• _Records for this exercise_
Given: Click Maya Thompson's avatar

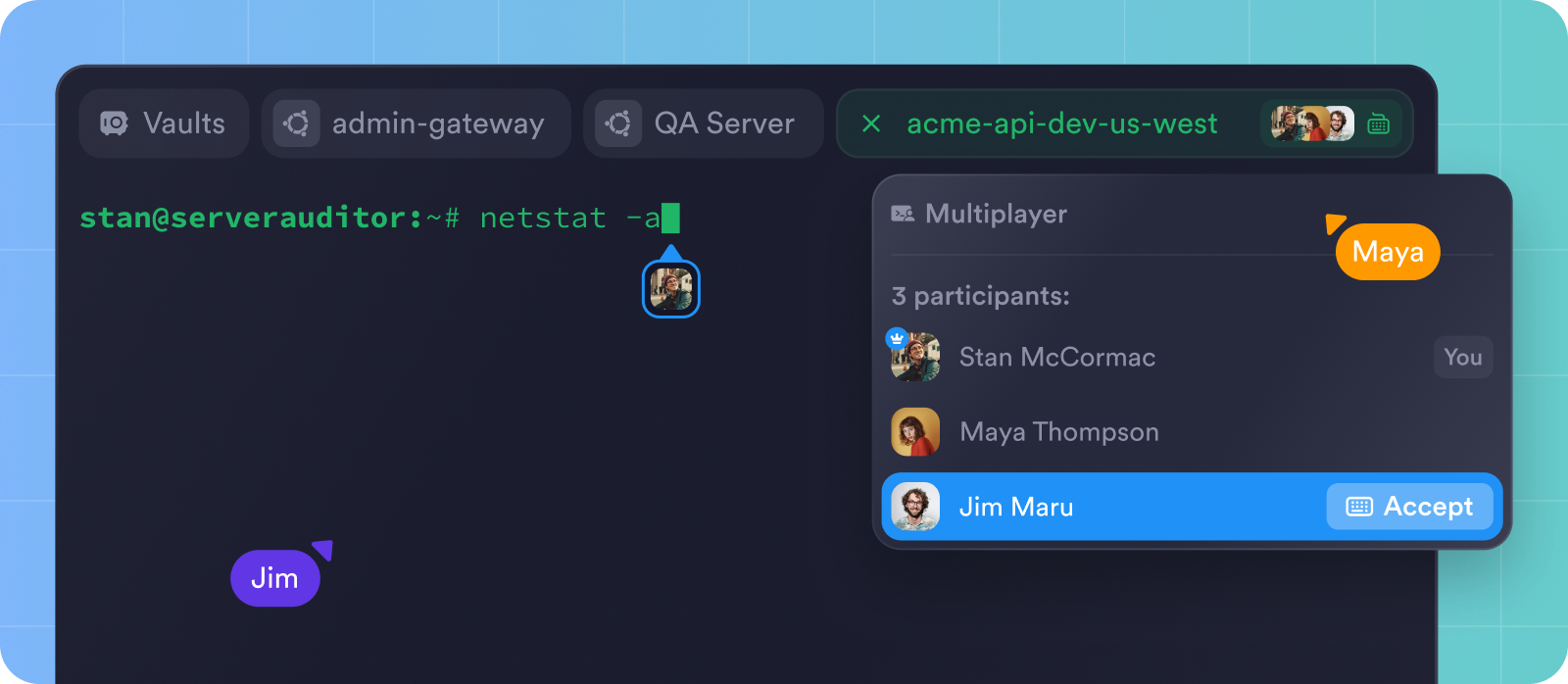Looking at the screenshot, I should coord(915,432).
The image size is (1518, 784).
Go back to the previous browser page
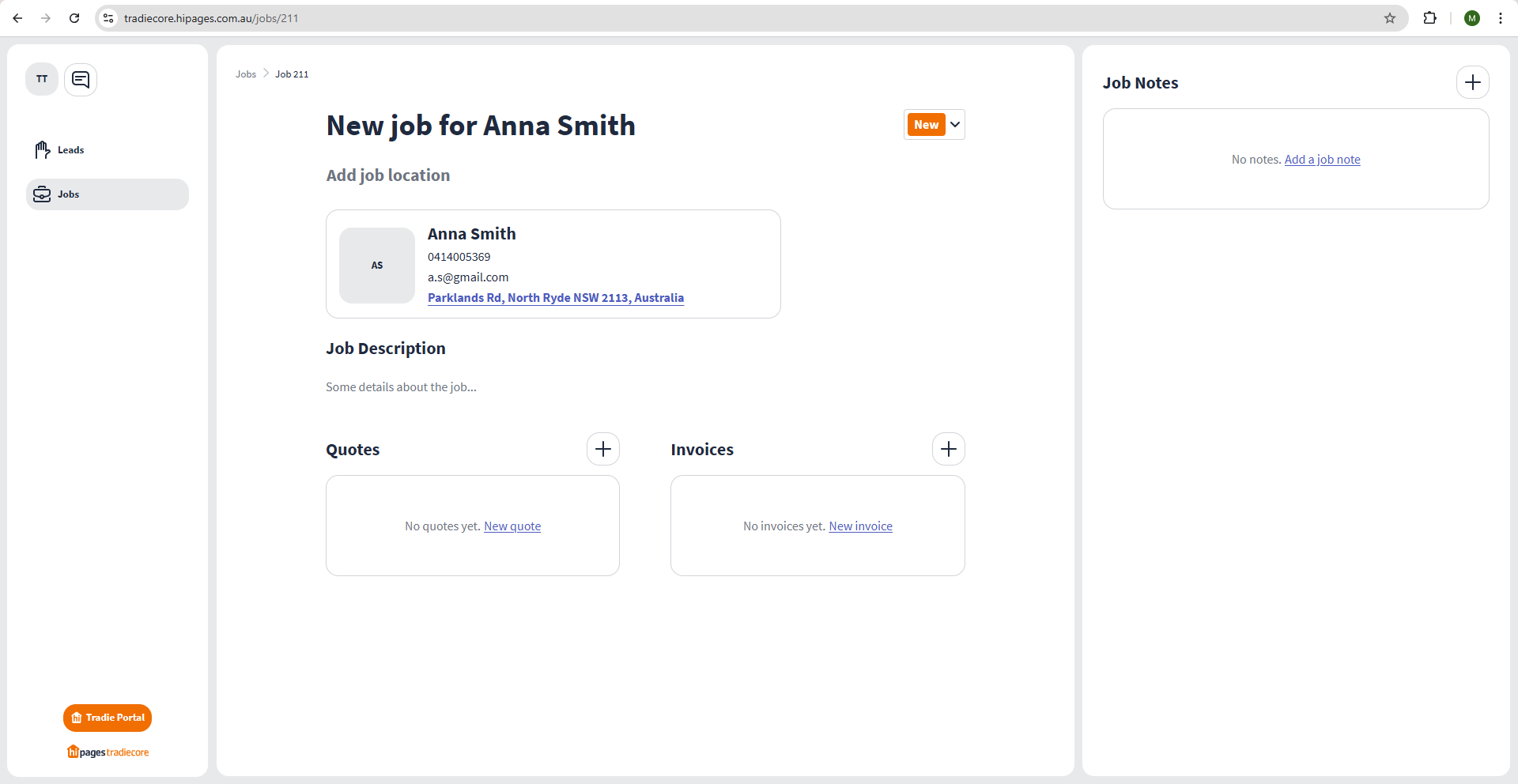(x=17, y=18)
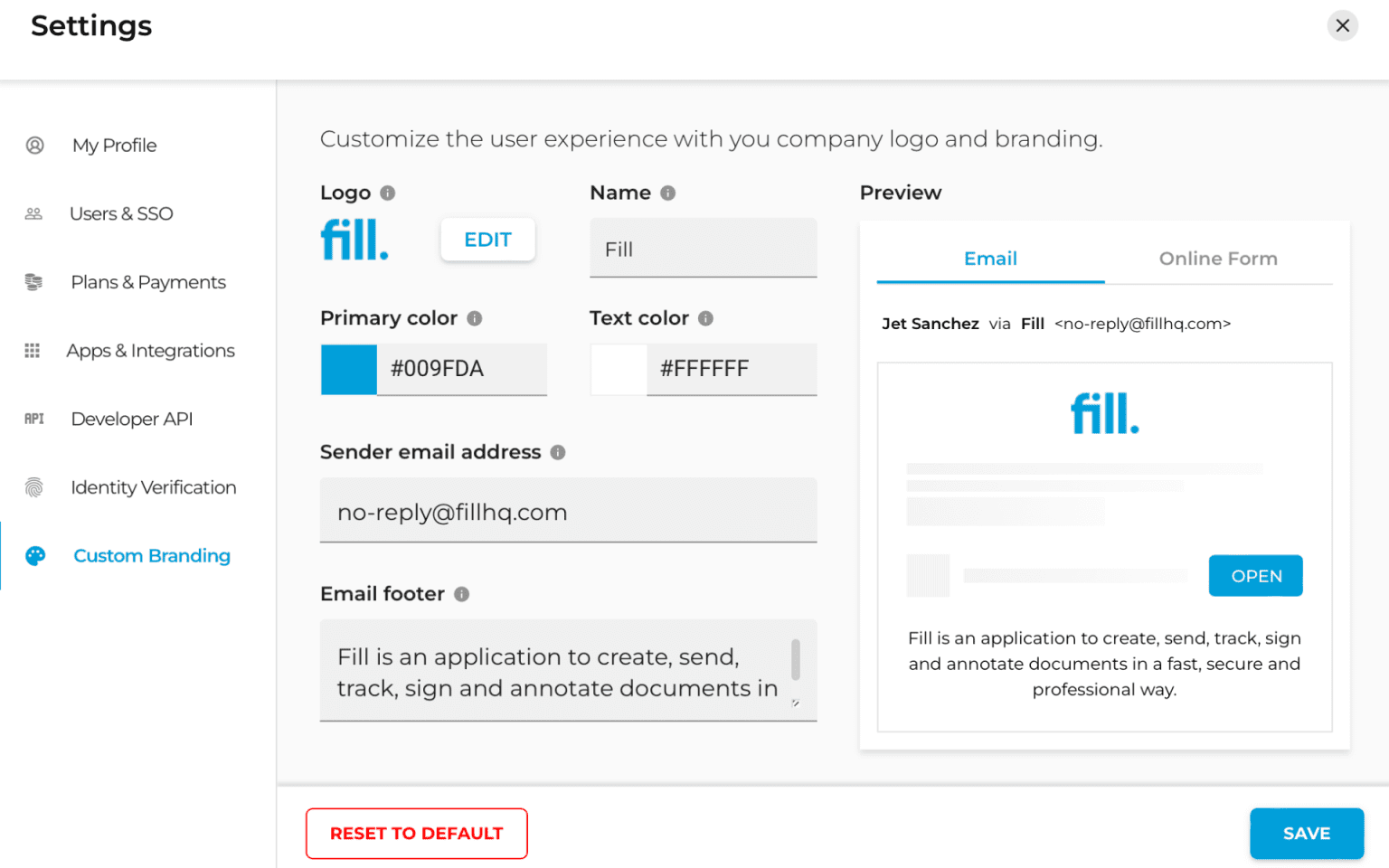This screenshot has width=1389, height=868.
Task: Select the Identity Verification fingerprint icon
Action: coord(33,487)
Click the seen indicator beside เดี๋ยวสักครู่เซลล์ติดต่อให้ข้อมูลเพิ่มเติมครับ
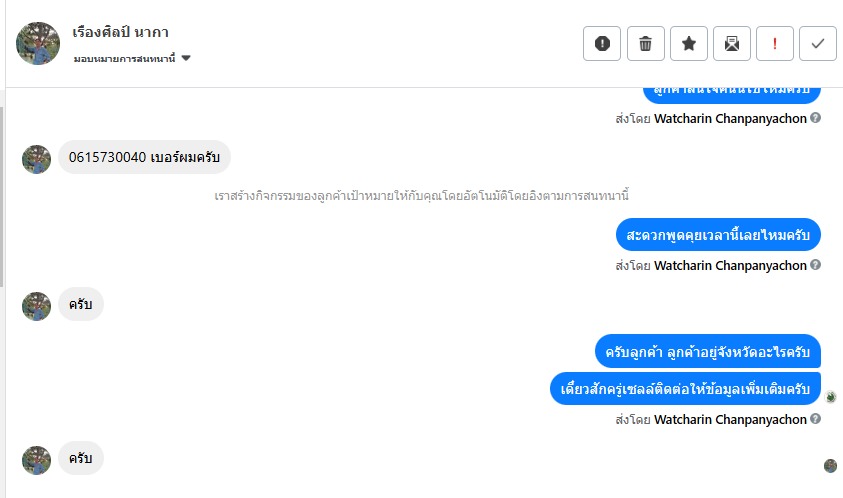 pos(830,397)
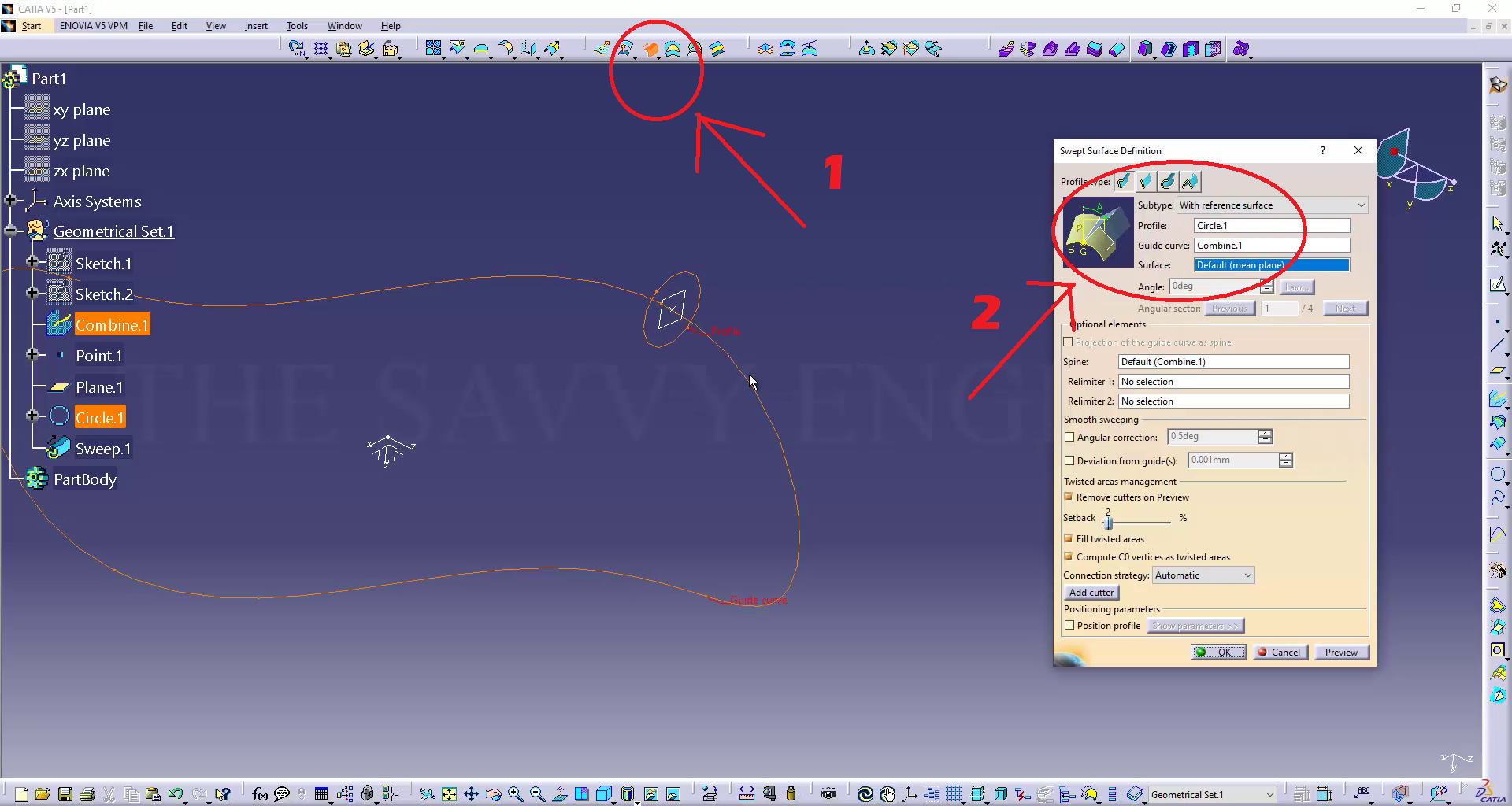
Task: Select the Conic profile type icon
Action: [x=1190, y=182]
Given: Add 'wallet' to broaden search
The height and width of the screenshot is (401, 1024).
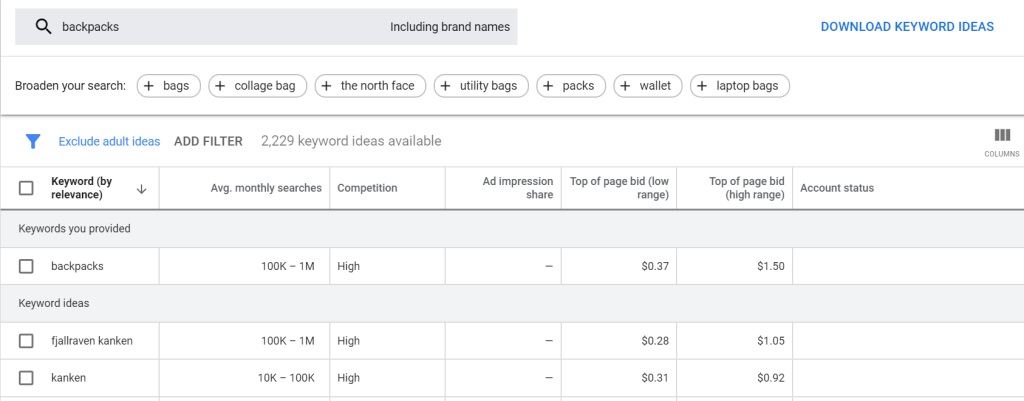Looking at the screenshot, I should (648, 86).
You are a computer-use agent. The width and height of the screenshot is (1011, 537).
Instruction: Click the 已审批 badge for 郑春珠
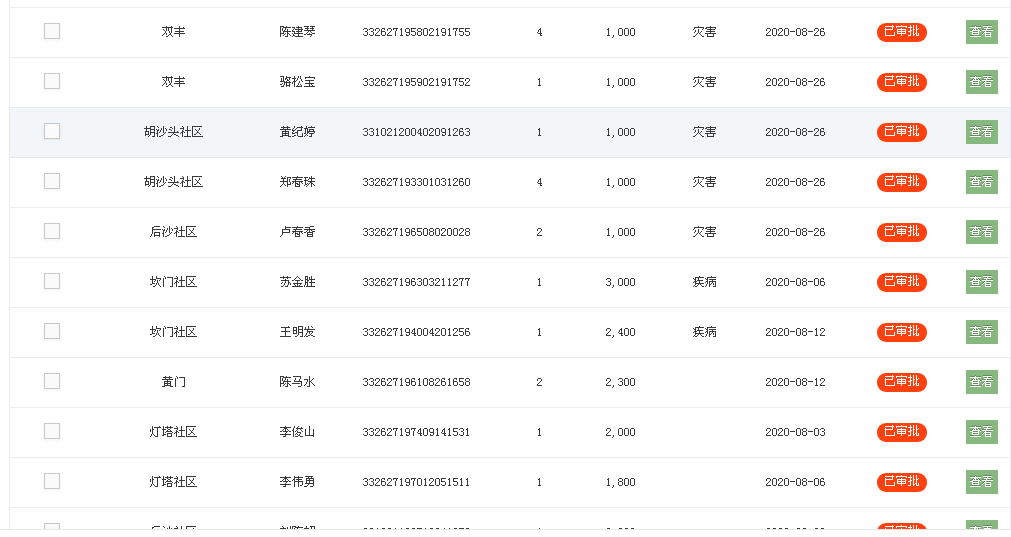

• _Task to complete_
Put the lines above into a numbered list, leaving out blank lines and the pictures.

• _The result_
1. Given: Click Maya Thompson's avatar
2. Looking at the screenshot, I should coord(915,432).
3. The image size is (1518, 784).
4. Go back to the previous browser page
5. (x=17, y=18)
6. This screenshot has width=1389, height=868.
7. Task: Select the Identity Verification fingerprint icon
8. Action: coord(33,487)
9. Click the seen indicator beside เดี๋ยวสักครู่เซลล์ติดต่อให้ข้อมูลเพิ่มเติมครับ
10.  pos(830,397)
11. Task: Select the Conic profile type icon
12. Action: [x=1190, y=182]
13. Given: Add 'wallet' to broaden search
14. The height and width of the screenshot is (401, 1024).
15. Looking at the screenshot, I should (648, 86).
16. You are a computer-use agent. The width and height of the screenshot is (1011, 537).
17. Instruction: Click the 已审批 badge for 郑春珠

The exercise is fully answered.